12/AGO 2026
Jornalista responsável: Marcos Santos

Após DNIT confirmar privatização do rio Madeira, Casa Legislativa vai discutir criação da Frente Parlamentar

Publicado em 19 de maio, 2015

Um dia após confirmação do Departamento Nacional de Infraestrutura e Transporte (Dnit) de que Governo Federal pretende privatizar o rio Madeira, a Assembleia Legislativa do Amazonas (Aleam) analisa a criação da “Frente Parlamentar para Acompanhar a Construção e a Reforma de Aeroportos e Portos; a Construção de novas Hidrovias e a Privatização do rio Madeira”.

A proposta, apresentada pelo deputado Adjuto Afonso (PP), com base nas denuncias levantadas e discutidas em Audiência Pública promovida pelo deputado Dermilson Chagas (PDT), chegou à Mesa Diretora nesta terça-feira (19). O deputado preside a Comissão de Agricultura, Pecuária, Pesca, Abastecimento e Desenvolvimento Rural (CAPPADR), que promoveu a audiência para tratar do tema na última segunda-feira (18).

“A proposta já foi enviada para a presidência da Casa e é fruto do resultado da audiência promovida pelo deputado Dermilson sobre a privatização, que motivou a criação da frente parlamentar. Ela será ampla e irá debater também a situação de portos e aeroportos no Estado”, declarou Adjuto Afonso.

Chagas destacou a importância da criação da Frente Parlamentar como forma de ampliar a discussão do tema. “A criação é extremamente positiva por conta da relevância do assunto. Os rios são nossas estradas, então queremos uma discussão para saber se esse custo da privatização será ou não repassado para a população, entre outras coisas mais graves que estão ocorrendo no Madeira”, ressaltou.

A privatização

Durante a Audiência Pública realizada na última segunda-feira (18), o representante do Dnit, Evaiton de Oliveira, afirmou  que  o rio Madeira está sendo  aterrado  pela sedimentação  do próprio  leito  do rio devido à construção das hidrelétricas de Santo Antônio e Jirau, obra do Governo Federal em Rondônia.

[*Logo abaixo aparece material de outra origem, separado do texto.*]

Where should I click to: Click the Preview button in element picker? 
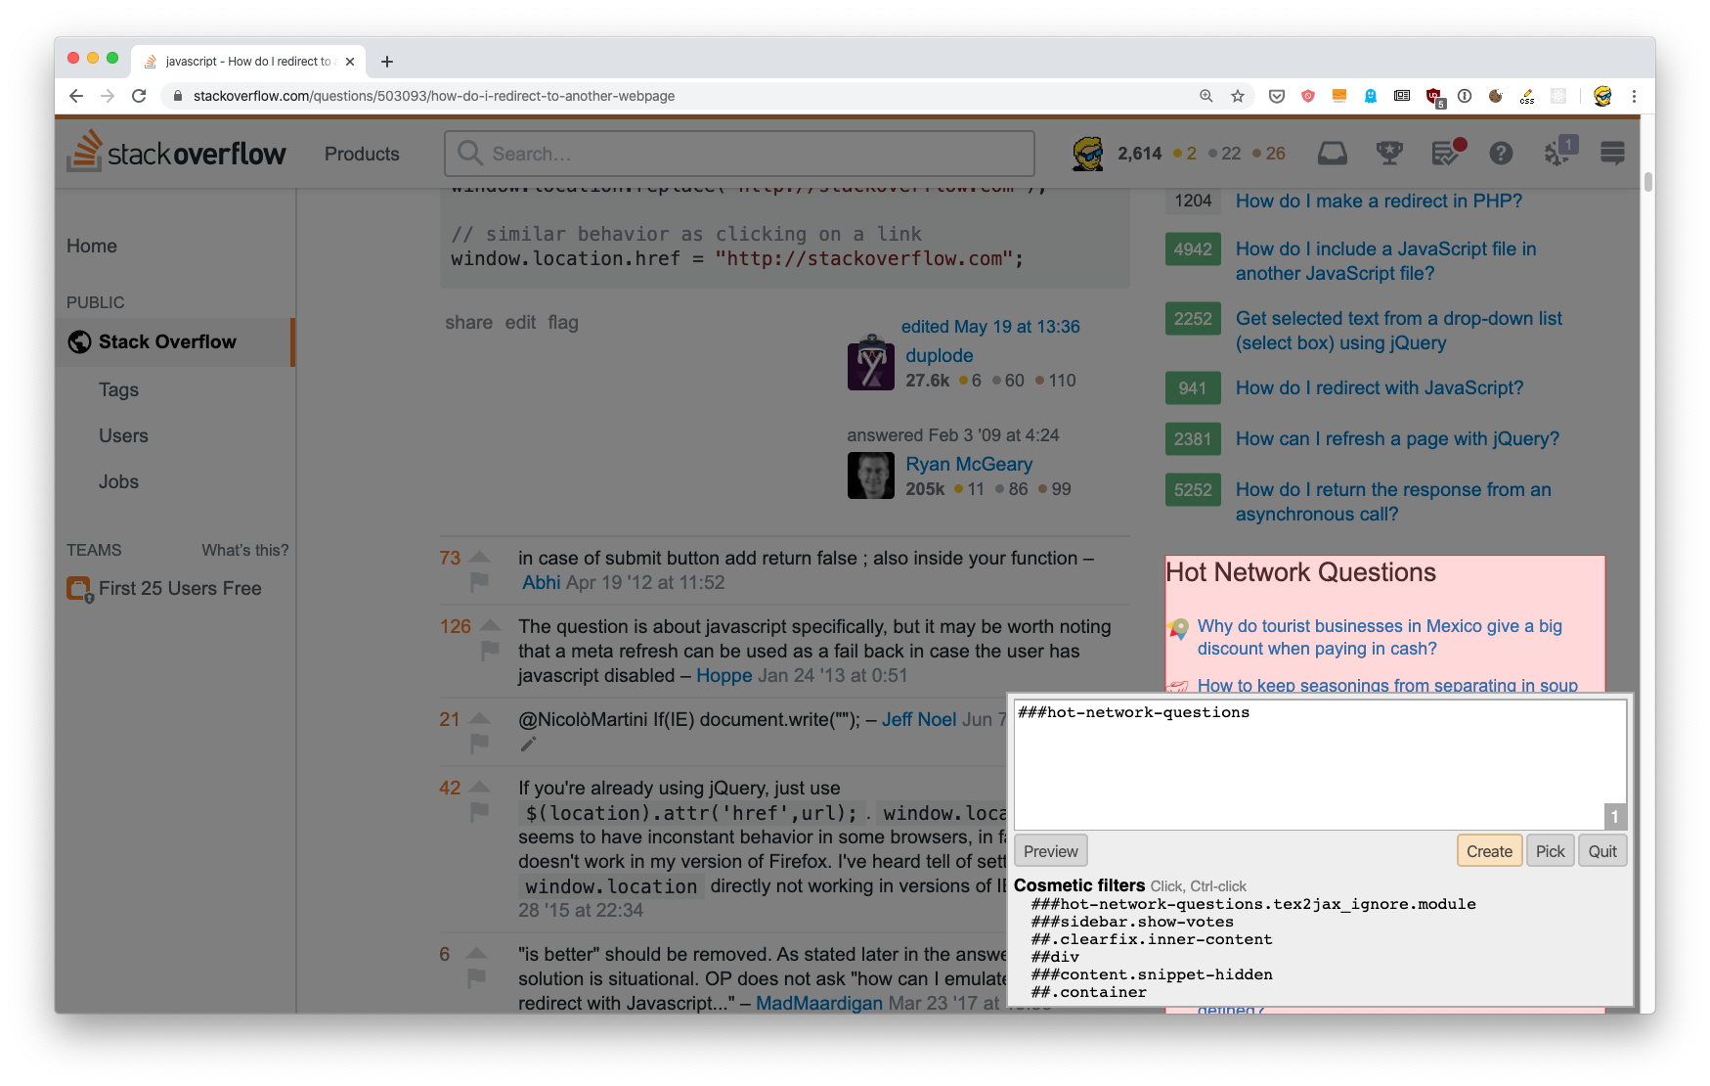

Ao justificar a privatização do Madeira, Oliveira afirmou que o tempo de dragagem do rio, necessária para manter a navegabilidade, diminuiu de cinco para um ano, após as obras das hidrelétricas. “Acontece que com a construção das represas de Jirau e Santo Antônio a sedimentação que ocorria de forma rápida para desaguar no rio Amazonas e, por consequência, no oceano, ficou mais lenta e aquele assoreamento que ocorria a cada cinco anos passou ocorrer anualmente, então os custos aumentaram. Como resolver isso melhorando a qualidade da navegação e reduzir os custos da União? Privatização”, disse Oliveira na ocasião.

Serviço fantasma

Também na audiência, o presidente da Federação Nacional das Empresas de Navegação Aquaviária (Fenavega), Raimundo Holanda, mostrou fotos em que aparecem os bancos de areia do Madeira e declarou que as dragagens pagas pelo Governo Federal não são realizadas. “Alguém faz de conta que faz, outro faz de conta que existe e alguém paga por isso (…). O Dnit está apaixonado por essa ideia de privatização e quando há paixão se faz besteira”, declarou.